*Tasks for this exercise*
(A) According to the passage, what is the median home value in the new place in Massachusetts?
(B) Please copy the section of the passage between "At the moment" and "how that goes.", inclusive.

*Passage*
■ ■ ■

My neighbor bought her one bedroom apartment a decade ago for what seemed like the outrageously high price of $400,000. Today the place is worth $900,000. Now that her and her husband have a child they need more space and were confronted with the reality of what it would cost to upgrade to a slightly bigger place with a patch of garden. The numbers didn’t add up. Moving to a suburb anywhere in a two hour drive of San Francisco didn’t help since the price of anything approximating what they want is insane, and the vaguely “affordable” options were horrifying for a long list of reasons. Hence the 3,000 mile move to Massachusetts. The median home value in their new place is $280,000 – and they’re getting a big fully renovated Victorian era home on a third of an acre.

The question now is whether to rent the old apartment or sell it outright. Holding it will provide a steady rental income that will cover all their expenses in Massachusetts. Selling it will provide a lump sum of cash that will allow them to live mortgage free in their new home and have plenty of money left in savings. They still haven’t decided.

At the moment they’re leaning toward the rental option. One bedroom apartments in this location routinely fetch north of $4,700 a month. The space is relatively low maintenance. With proper screening of tenants for credit worthiness and references it should theoretically be a pretty straightforward arrangement. But being a landlord in San Francisco’s regulatory environment is not for the faint of heart. Any number of things can (and often do) go terribly wrong in a place where landlord/tenant relations are notoriously fraught with legal action. We’ll see how that goes.

■ ■ ■

*Entries*
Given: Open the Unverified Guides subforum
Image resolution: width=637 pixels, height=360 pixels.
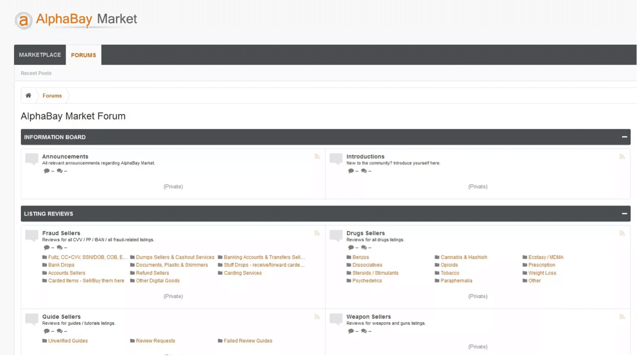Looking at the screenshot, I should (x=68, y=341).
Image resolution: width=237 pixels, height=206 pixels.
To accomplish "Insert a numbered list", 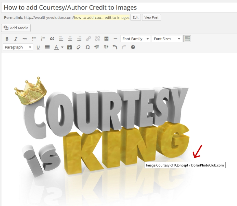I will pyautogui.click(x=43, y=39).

■ ■ ■

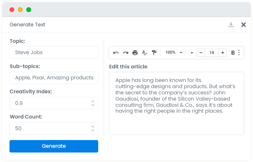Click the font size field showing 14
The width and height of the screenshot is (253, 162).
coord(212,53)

■ ■ ■

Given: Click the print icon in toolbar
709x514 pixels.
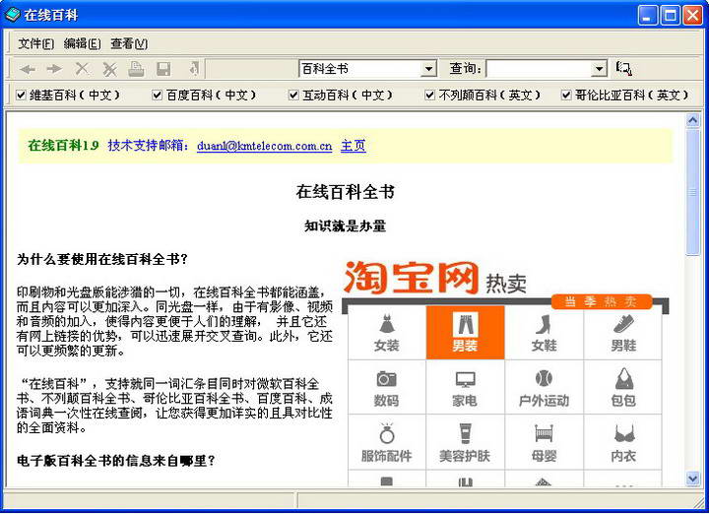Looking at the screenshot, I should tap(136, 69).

■ ■ ■

*Responses per task*
(A) $280,000

(B)
At the moment they’re leaning toward the rental option. One bedroom apartments in this location routinely fetch north of $4,700 a month. The space is relatively low maintenance. With proper screening of tenants for credit worthiness and references it should theoretically be a pretty straightforward arrangement. But being a landlord in San Francisco’s regulatory environment is not for the faint of heart. Any number of things can (and often do) go terribly wrong in a place where landlord/tenant relations are notoriously fraught with legal action. We’ll see how that goes.